Kebutuhan Masyarakat

Menurut Sheehan, dalam buku “The Balance of Power”, menyatakan bahwa posisi UU ITE dan Pemerintah sangatlah kuat, sehingga berimplikasi pada kecenderungan suatu kebijakan yang mengarah ke otoriter, maka secara rasionalisasi masyarakat menyikapinya hal tersebut sebagai ancaman bagi keamanan dan meresponnya dengan upaya perimbangan dengan kata lain penyampaian aspirasi guna kebutuhan hukum masyarakat terpenuhi dan untuk melindungi iklim demokrasi. Upaya tersebut dapat dilakukan secara sendiri maupun dengan bantuan kekuatan lain, untuk meningkatkan kekuatannya. Kemudian terkait posisi masyarakat yang lemah (tidak berdaya) sebab jelas yang hegemonik adalah UU dan Pemerintah pasti akan menang.

Oleh karena itu, sebagai solusi yang cocok dapat melalui “bargaining” hal ini dimaksudkan, seharusnya dilakukan oleh DPR selaku representasi wakil rakyat atau sebagai bantuan kekuatan lain.

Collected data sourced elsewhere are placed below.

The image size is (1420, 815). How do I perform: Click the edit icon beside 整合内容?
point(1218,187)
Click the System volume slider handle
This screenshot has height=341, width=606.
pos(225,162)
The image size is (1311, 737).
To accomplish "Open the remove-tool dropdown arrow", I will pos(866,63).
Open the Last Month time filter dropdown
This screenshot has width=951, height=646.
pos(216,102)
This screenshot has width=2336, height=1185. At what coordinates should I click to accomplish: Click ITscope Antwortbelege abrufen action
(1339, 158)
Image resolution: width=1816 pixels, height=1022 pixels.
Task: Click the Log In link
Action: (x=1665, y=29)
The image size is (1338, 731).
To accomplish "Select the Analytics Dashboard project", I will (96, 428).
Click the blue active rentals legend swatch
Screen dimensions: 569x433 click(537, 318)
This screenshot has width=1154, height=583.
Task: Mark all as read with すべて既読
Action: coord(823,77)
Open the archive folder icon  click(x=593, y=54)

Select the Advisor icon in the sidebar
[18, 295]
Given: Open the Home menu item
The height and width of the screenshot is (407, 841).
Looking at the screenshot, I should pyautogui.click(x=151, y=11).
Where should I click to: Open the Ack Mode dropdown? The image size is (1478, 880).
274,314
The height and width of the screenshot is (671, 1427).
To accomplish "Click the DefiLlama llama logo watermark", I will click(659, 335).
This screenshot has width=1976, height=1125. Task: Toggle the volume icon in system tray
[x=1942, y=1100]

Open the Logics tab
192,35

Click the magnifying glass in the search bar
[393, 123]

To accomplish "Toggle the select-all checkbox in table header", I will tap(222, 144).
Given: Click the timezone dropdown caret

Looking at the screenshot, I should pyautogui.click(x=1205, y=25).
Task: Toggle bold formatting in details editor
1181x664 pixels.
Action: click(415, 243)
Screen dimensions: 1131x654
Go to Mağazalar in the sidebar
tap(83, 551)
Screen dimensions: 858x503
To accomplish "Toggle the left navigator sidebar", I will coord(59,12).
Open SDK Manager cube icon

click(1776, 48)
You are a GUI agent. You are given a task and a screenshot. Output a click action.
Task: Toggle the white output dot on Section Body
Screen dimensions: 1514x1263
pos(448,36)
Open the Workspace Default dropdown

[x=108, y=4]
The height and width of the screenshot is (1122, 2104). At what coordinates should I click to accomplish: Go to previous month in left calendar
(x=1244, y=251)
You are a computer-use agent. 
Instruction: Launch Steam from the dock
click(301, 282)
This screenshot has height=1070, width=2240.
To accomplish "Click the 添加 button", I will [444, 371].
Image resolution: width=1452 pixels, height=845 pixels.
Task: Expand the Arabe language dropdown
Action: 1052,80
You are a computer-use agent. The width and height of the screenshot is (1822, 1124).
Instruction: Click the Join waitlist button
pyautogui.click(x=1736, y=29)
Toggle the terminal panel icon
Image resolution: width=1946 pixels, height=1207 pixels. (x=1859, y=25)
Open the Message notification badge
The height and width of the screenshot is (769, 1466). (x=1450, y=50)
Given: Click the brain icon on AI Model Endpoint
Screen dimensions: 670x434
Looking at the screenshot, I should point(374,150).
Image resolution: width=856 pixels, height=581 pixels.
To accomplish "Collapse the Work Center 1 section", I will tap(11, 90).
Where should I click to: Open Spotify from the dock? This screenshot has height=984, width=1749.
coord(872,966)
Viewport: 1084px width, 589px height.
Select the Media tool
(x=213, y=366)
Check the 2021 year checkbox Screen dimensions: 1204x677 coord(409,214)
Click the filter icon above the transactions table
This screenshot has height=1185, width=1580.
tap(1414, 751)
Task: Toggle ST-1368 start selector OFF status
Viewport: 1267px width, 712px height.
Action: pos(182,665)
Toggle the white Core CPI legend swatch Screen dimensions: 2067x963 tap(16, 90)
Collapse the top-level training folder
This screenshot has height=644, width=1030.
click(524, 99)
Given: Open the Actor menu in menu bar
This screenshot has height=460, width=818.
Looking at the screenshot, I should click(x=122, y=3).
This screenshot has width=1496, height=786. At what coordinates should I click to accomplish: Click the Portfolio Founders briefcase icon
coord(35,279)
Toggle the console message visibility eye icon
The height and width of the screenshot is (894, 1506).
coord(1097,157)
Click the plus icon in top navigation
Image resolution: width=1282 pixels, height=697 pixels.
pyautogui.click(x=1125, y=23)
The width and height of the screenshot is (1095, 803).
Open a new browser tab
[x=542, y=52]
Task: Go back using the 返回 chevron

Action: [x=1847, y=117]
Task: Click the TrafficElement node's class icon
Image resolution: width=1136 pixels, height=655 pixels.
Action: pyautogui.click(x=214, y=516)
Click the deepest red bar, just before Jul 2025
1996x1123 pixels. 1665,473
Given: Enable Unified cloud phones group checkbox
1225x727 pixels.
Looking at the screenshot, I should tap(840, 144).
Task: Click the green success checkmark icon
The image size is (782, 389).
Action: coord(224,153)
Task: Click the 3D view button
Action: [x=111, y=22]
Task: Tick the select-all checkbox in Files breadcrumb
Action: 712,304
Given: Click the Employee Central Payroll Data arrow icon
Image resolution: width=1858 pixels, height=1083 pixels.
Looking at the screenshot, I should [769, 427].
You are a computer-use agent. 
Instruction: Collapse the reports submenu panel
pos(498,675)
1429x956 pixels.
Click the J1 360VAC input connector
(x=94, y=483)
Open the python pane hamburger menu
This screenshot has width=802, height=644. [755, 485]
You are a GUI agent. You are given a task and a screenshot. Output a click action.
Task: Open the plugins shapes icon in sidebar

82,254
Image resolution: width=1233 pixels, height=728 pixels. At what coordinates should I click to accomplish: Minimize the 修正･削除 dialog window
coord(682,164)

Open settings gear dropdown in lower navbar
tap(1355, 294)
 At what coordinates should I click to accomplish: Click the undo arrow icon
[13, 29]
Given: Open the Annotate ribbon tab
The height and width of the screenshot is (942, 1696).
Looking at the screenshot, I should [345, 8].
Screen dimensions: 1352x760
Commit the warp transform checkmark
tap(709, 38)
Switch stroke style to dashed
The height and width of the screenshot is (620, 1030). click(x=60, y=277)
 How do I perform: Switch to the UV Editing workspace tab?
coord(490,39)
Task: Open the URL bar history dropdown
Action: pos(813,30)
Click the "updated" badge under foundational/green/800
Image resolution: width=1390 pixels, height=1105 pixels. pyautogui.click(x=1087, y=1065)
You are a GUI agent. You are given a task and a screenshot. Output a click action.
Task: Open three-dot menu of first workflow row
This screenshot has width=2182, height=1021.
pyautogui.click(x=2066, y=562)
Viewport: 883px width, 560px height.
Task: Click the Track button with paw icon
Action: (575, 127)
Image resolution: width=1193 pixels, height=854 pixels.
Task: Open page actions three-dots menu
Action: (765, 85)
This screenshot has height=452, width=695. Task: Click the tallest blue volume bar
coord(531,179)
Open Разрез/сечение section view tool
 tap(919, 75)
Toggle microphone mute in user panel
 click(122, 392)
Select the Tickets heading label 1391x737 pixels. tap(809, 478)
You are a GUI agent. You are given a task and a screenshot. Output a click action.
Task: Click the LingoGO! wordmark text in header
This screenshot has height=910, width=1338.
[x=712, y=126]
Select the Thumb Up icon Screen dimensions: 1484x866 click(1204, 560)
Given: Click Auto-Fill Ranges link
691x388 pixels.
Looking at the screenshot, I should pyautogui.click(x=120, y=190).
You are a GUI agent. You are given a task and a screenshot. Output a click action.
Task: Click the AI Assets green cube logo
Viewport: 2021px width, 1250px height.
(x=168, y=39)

DPR harus responsif karena “korban” UU ITE adalah rakyat, tokoh kritis yang dianggap tidak sejalan dengan Pemerintah dan ulama yang membela kebenaran. DPR seharusnya membela dan melindung rakyat karena itulah fungsi dan tugas mereka yang harus dituangkan dalam legislasi. Problem saat ini adalah, bagaimana agar DPR sesuai kewenangan yang diberikan konstitusi dapat mengambil inisiatif untuk merevisi pasal-pasal karet dalam UU a quo, terlebih Pasal 27 ayat (3).

Jika saja DPR responsif, menteri bahkan presiden telah memberi sinyal agar UU ITE segera direvisi jika dirasa belum menghadirkan rasa keadilan di masyarakat. Di sinilah kesempatan bagi DPR menggunakan hak inisiatifnya dalam bidang legislasi untuk berpihak pada rakyat. Manifestasi konstitusi tinggal hanya dalam kertas, jika ia tidak dijadikan pijakan aturan bernegara, ia telah dikhianati secara telanjang. Postulat memajukan rakyat pemilik kedaulatan dalam cerita demokrasi hanya seperti mantra-mantra yang menipu mereka, jika itu tidak dikawal. Semoga, wacana ini bukanlah sebuah wacana yang dijalankan secara setengah hati.